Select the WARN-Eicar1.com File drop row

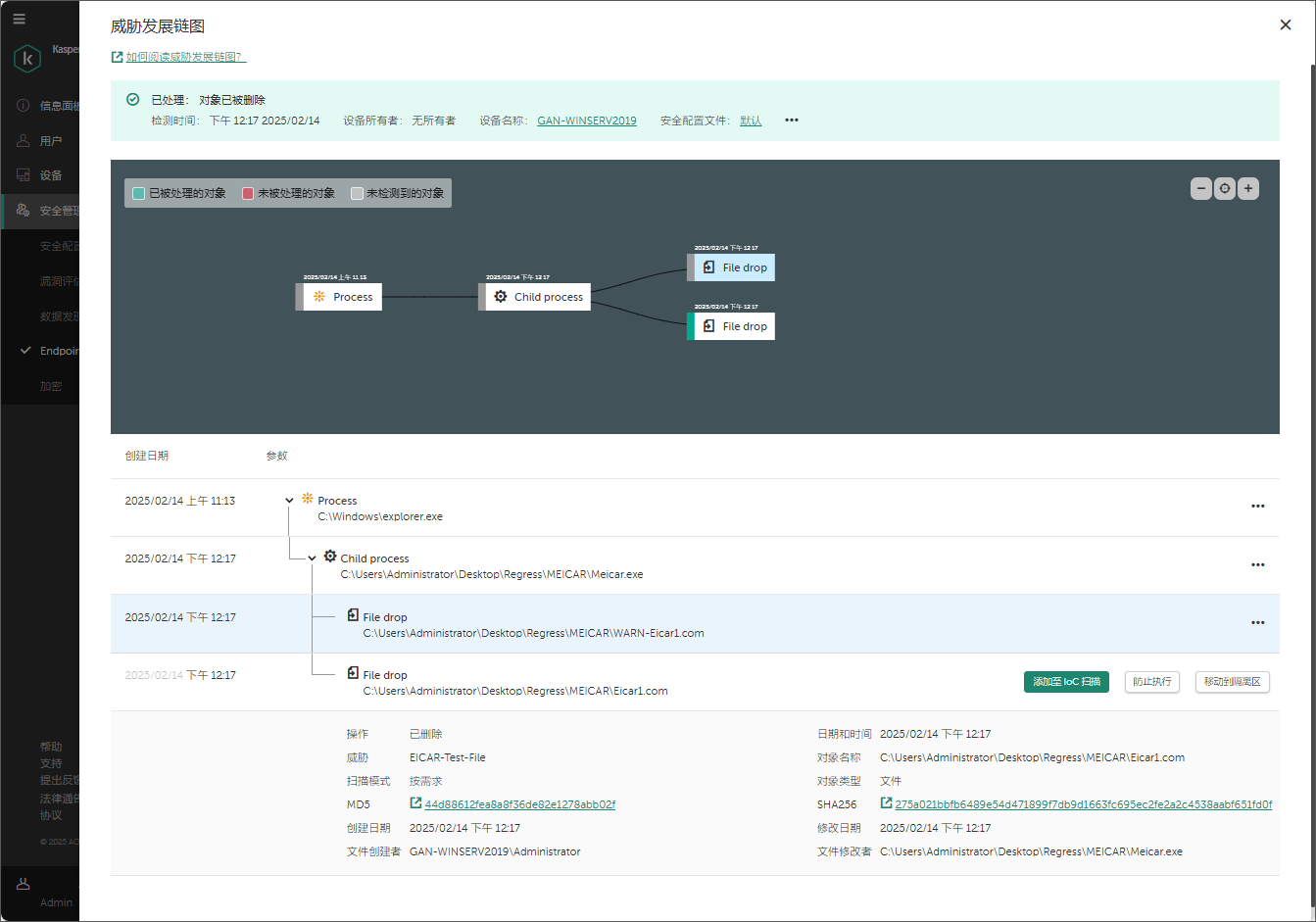(533, 625)
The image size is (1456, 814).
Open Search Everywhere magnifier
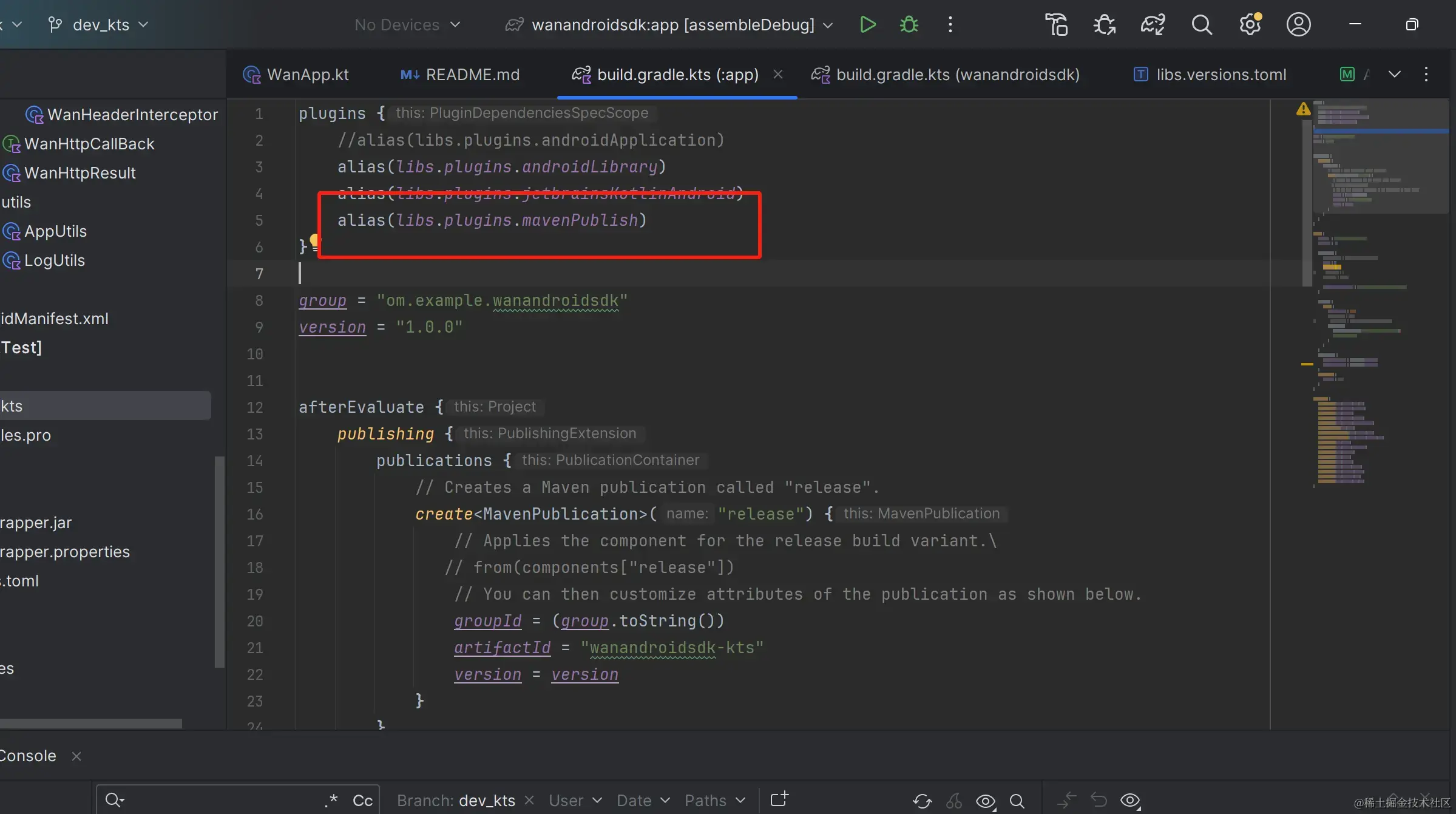point(1201,25)
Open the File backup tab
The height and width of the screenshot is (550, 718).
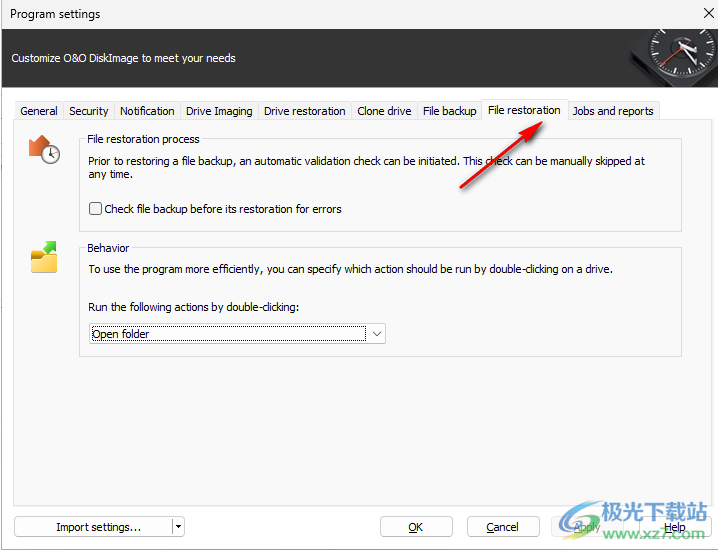(x=449, y=111)
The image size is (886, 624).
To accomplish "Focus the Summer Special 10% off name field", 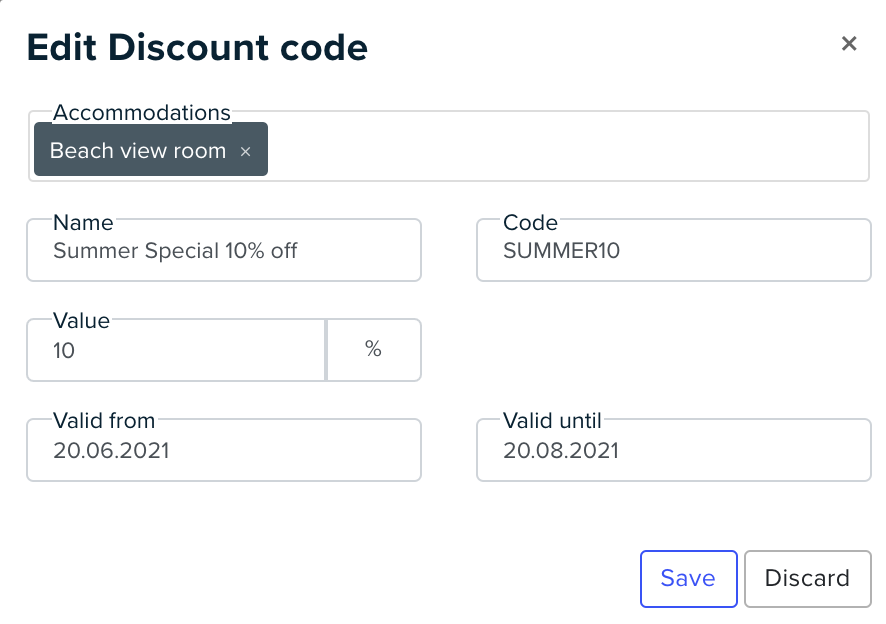I will point(224,250).
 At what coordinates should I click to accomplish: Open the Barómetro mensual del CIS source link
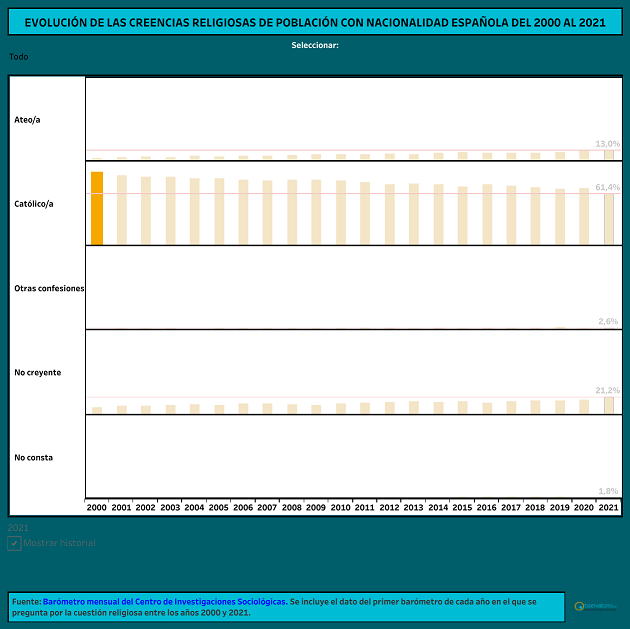tap(164, 602)
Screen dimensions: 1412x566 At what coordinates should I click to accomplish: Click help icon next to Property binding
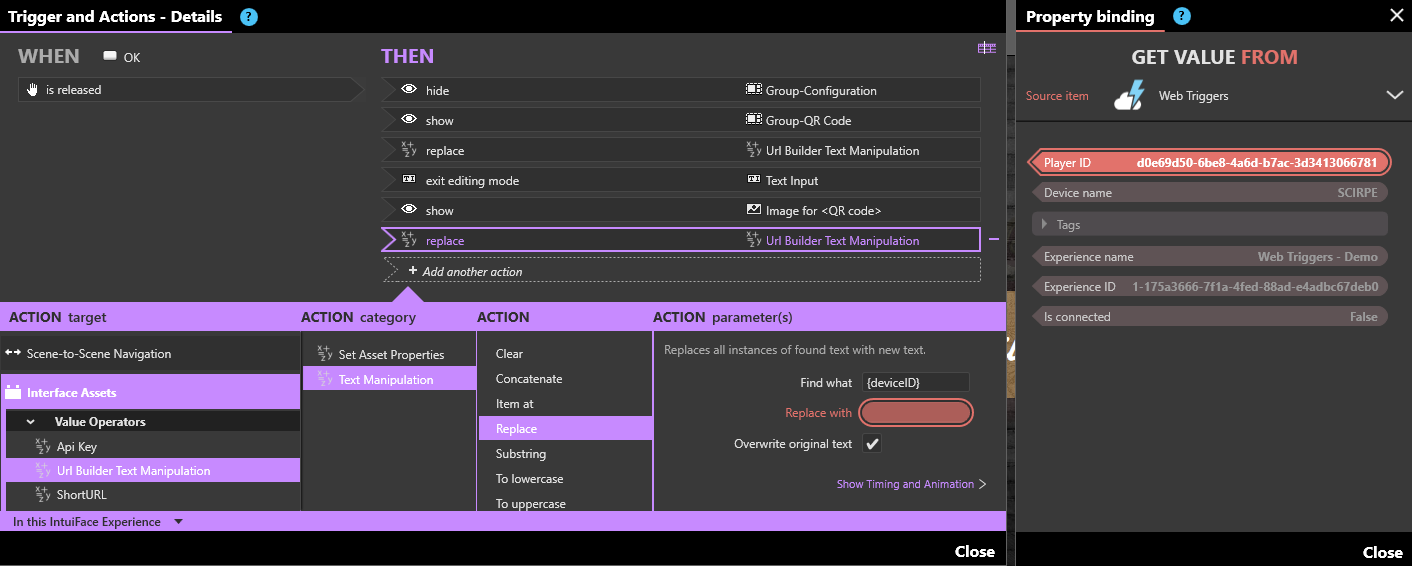(x=1182, y=16)
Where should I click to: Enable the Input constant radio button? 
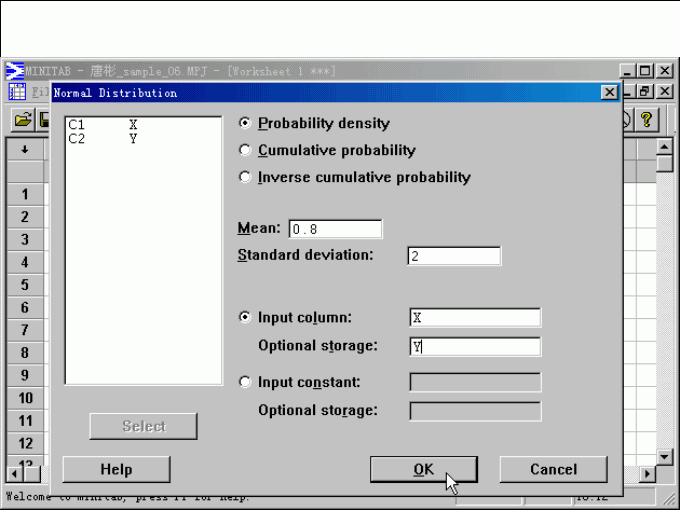click(245, 382)
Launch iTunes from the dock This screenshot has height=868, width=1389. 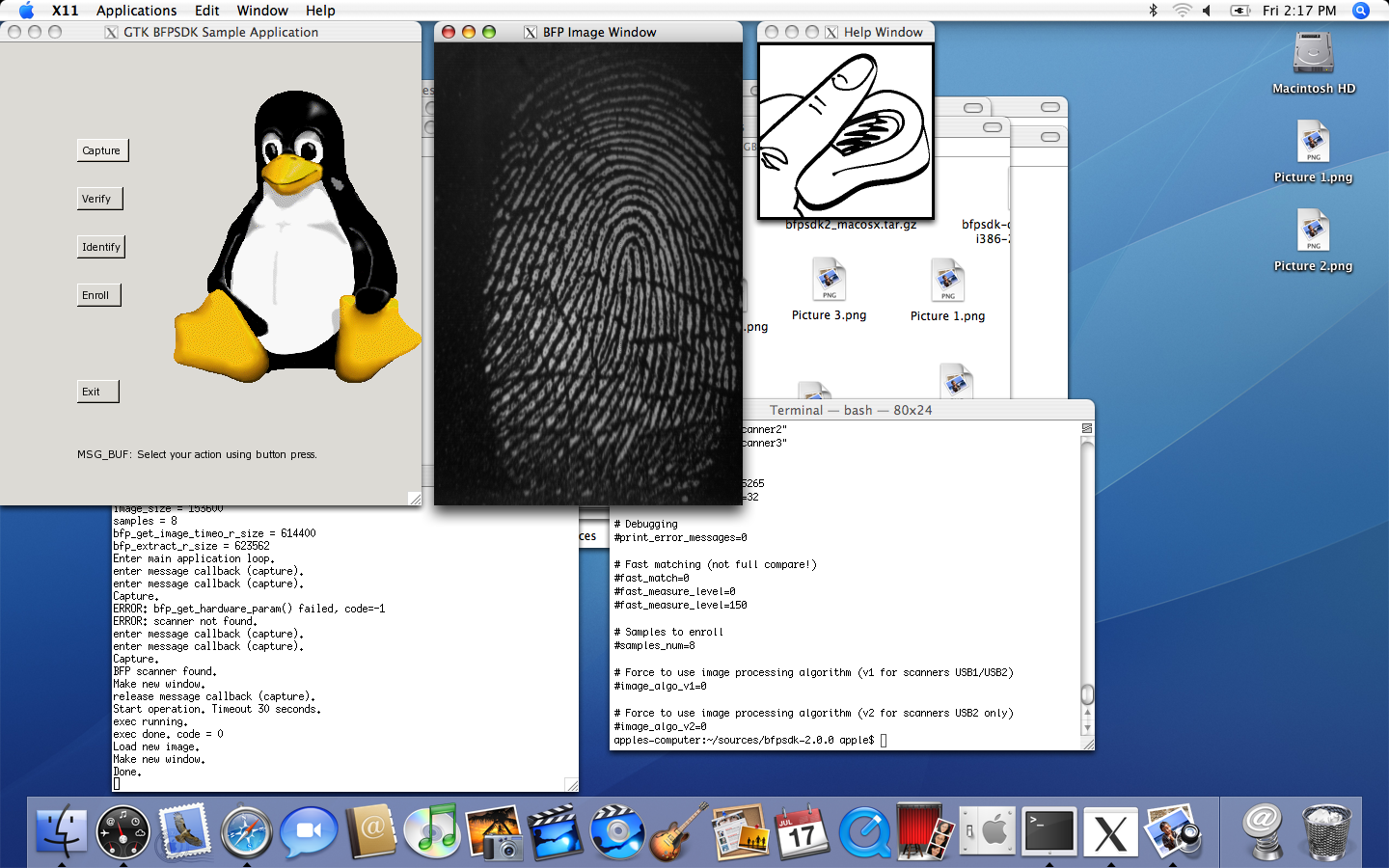point(431,832)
▬▬▬▬▬▬
■ Task goal: Gather every line of the listing above that contains the string "Open", and treat uppercase and lowercase letters as distinct.

■ Solution for this task:
Open Search Everywhere magnifier
Open the File backup tab
 At what coordinates should I click to accomplish: Open the Barómetro mensual del CIS source link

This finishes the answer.